Un an plus tard, la communication alarmiste a fonctionné comme un aimant sur une Gen Z que l’on disait allergique à l’effort : 3 248 candidatures ont été enregistrées pour le service militaire volontaire. Pour l’état-major, c’est un départ en fanfare. Pour les jeunes qui postulent, c’est le début d’un tri drastique. Car derrière ce pari politique se cache un entonnoir logistique. Sur ces milliers d’ardeurs réveillées, seules 500 personnes franchiront la porte de la caserne en septembre 2026. Bienvenue dans la machine à trier de l’armée.

Machines, au rapport !

Ces journées d’épreuves principales dé-
marrent au nord de Bruxelles, derrière les grilles closes de l’hôpital militaire à Neder-over-Heembeek. Elles sont ouvertes tant aux candidats au service volontaire qu’aux candidats au recrutement permanent, les parcours de sélection étant identiques. À l’accueil, l’ambiance oscille entre celle d’un hall de gare et celle d’une salle d’attente d’un tribunal. Ce jeudi matin d’avril, les nombreux postulants et postulantes attendent en silence. La tête dans les airs pour certains, le smartphone vissé à la main pour d’autres. Leur objectif : intégrer la Défense.

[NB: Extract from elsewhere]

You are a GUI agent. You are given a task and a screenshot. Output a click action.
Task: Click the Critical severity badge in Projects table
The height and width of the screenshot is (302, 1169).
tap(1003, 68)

Le filtrage débute par une sectorisation administrative. Les jeunes civils sont ré­-partis selon leur régime linguistique : des blocs distincts pour les francophones et les néerlandophones. Les rares germanophones, quant à eux, sont amenés par le système à faire un choix entre le français et le néerlandais. Au milieu du contingent francophone, Léo, 17 ans, tente de contenir son trac. Ce jeune Tournaisien vise le sommet de la pyramide opérationnelle : l’élite des paracommandos, là où le moindre faux pas équivaut à une élimination immédiate.

Les premières têtes du groupe A attaquent leur journée par le crash-test médical, à l’étage supérieur, avec passage au scanneur. Une radiographie obligatoire de la colonne vertébrale et du bassin est réalisée afin de déterminer la robustesse des organismes. Dès cette étape, on est prévenu : les anatomies sont scrutées au millimètre.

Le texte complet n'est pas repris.